Thiago Mamoru Sakae
University of Southern Santa Catarina – UNISUL, Brazil
Title: Dexamethasone as a Ropivacaine Adjuvant for Ultrasound-guided Interscalene Brachial Plexus Block: A Randomized, Double-Blinded Clinical Trial
Biography
Biography: Thiago Mamoru Sakae
Abstract
Objective: The purpose of this study was to evaluate the effect of intravenous or perineural dexamethasone added to ropivacaine on the duration of ultrasound-guided interscalene brachial plexus blocks (BPB).

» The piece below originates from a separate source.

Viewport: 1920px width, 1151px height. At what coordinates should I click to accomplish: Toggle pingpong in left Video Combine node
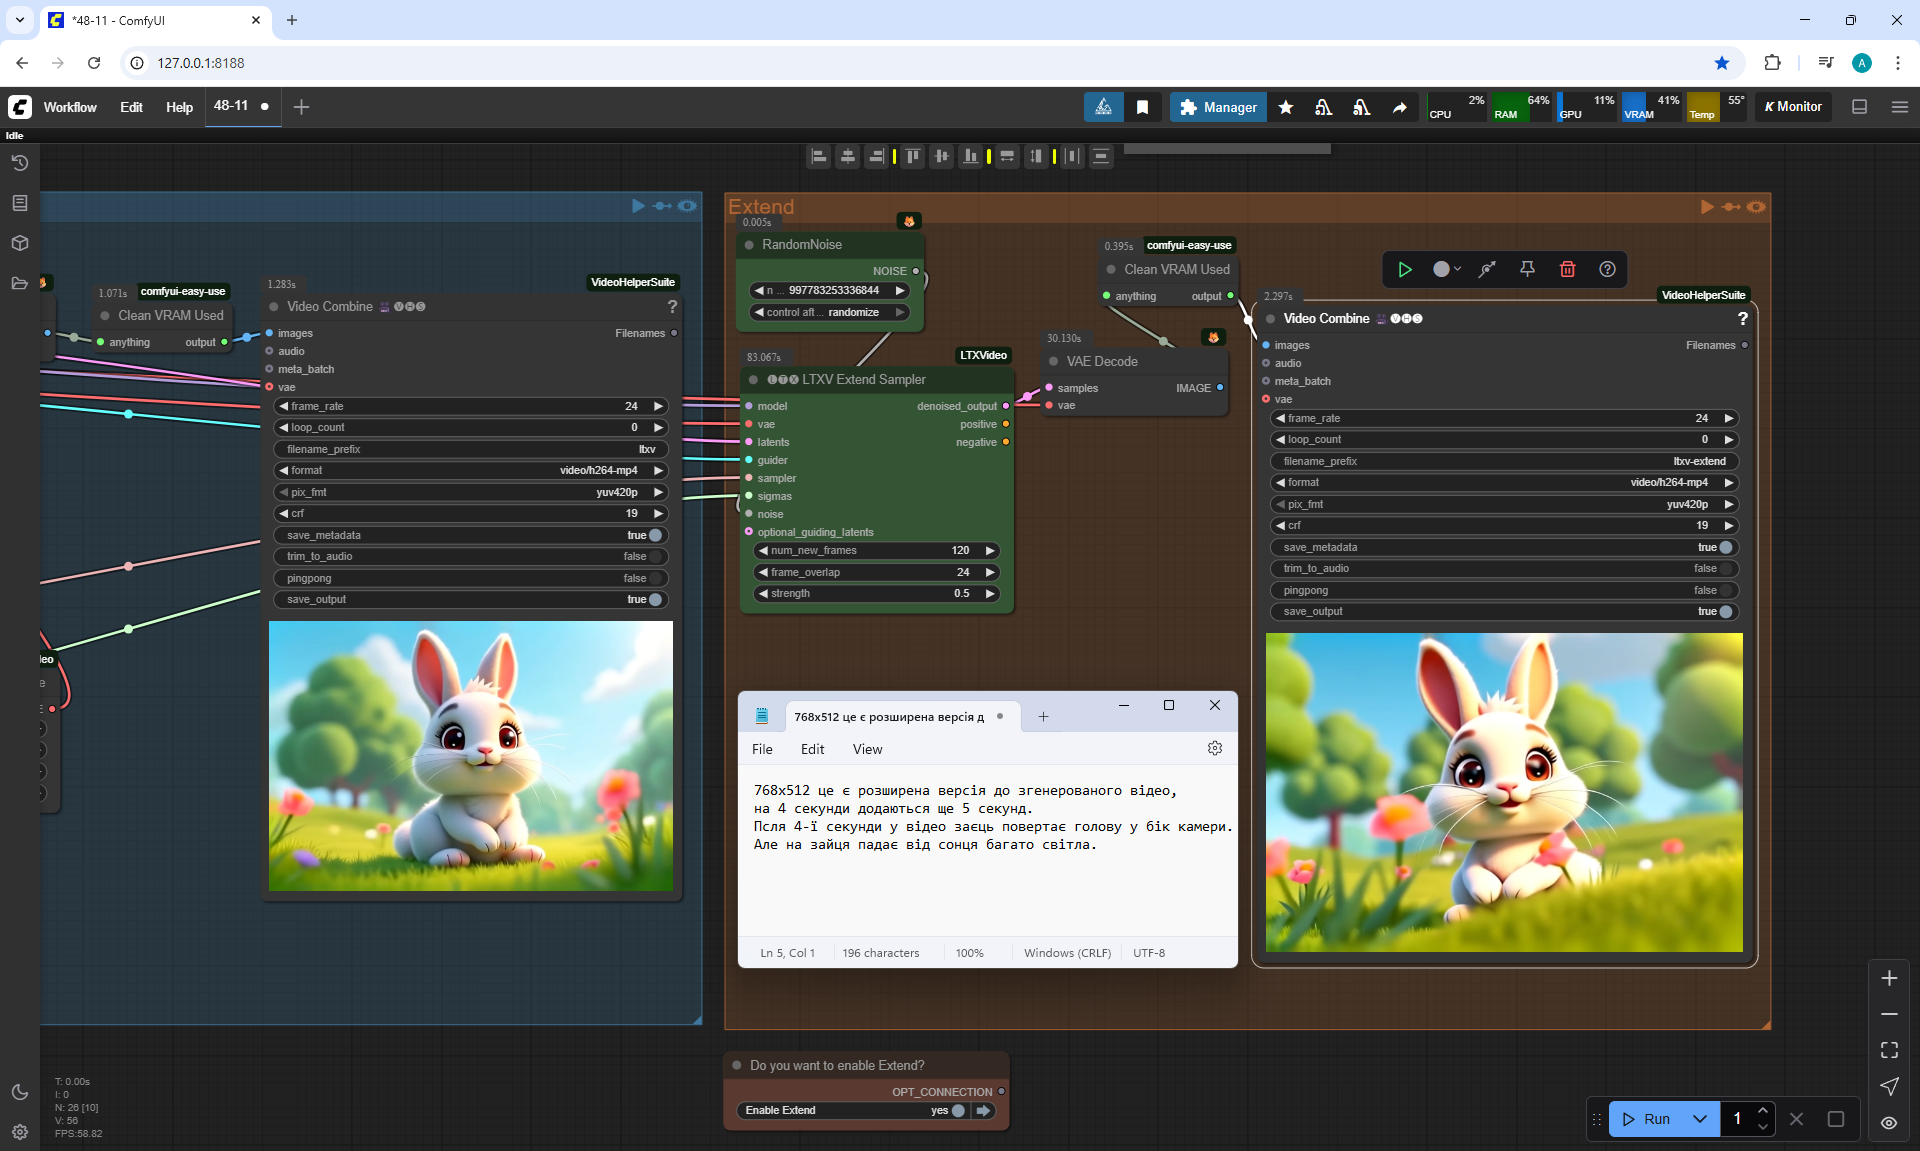pyautogui.click(x=655, y=578)

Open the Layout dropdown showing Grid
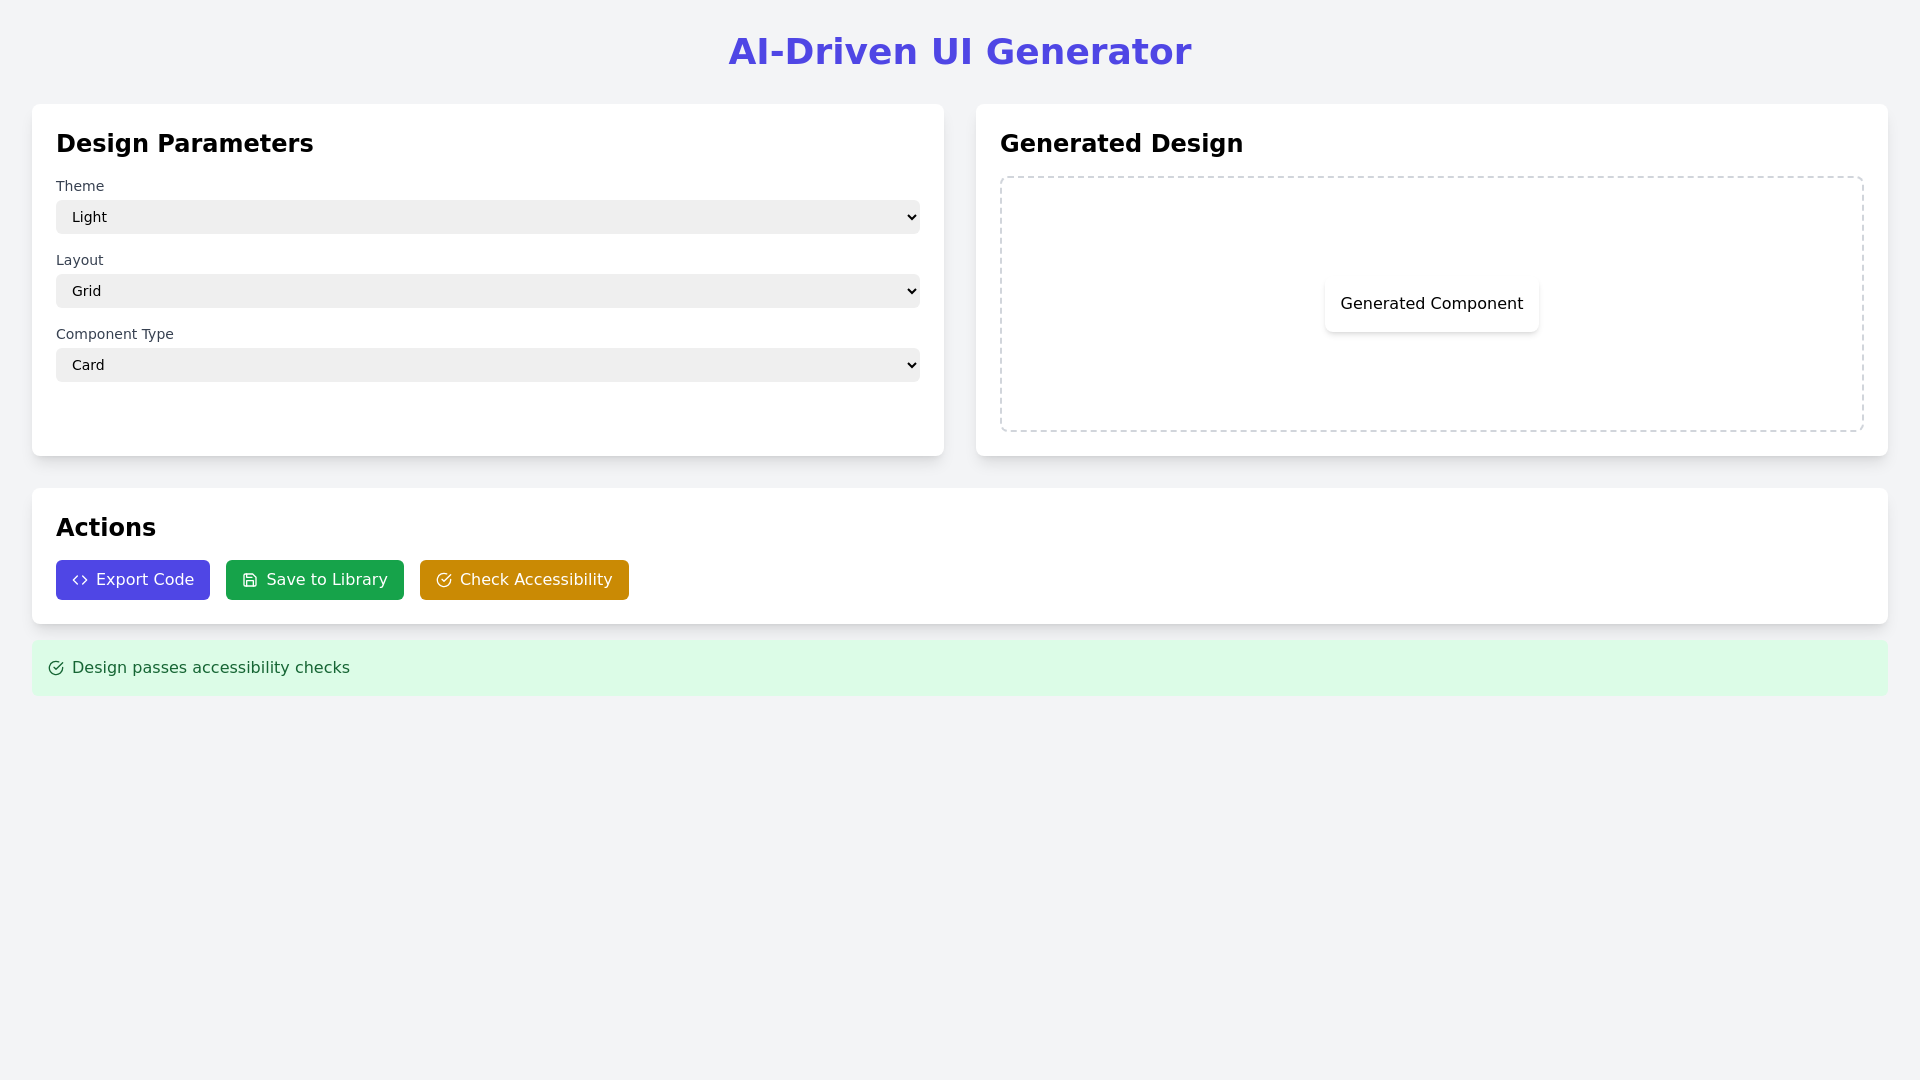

Methods: Randomized Clinical Trial. Setting, Patients and Interventions: Sixty ASA physical status I−II patients with elective shoulder arthroscopic surgeries under interscalene brachial plexus blocks were randomly allocated to receive 20 ml of 0.75% ropivacaine with 1 ml of isotonic saline (C group, n = 20), 20 ml of 0.75% ropivacaine with 1 ml (4 mg) of perineural dexamethasone (Dpn group, n = 20), or 20 ml of 0.75% ropivacaine with 1 ml of isotonic saline and intravenous 4 mg dexamethasone (IV) (Div group, n = 20). A nerve stimulation technique with ultrasound was used in all patients.
Measurements: The onset time and duration of sensory blocks were assessed. Secondary outcomes were pain scores (VAS) and postoperative vomiting and nausea (PONV).
Results: The duration of the motor and sensory block was extended in group Dpn compared with group Div and group C (P<0.05). In addition, within 24 h, group Dpn presented lower levels of VAS and lower incidence of PONV as compared with the other groups. Moreover, there was a significant reduction on onset time between group Dpn and the other groups.
Conclusions: Perineural 4 mg dexamethasone was more effective than intravenous in extending the duration of ropivacaine in ultrasound-guided interscalene BPB. Moreover, Dpn has significant effects on onset time, PONV, and VAS.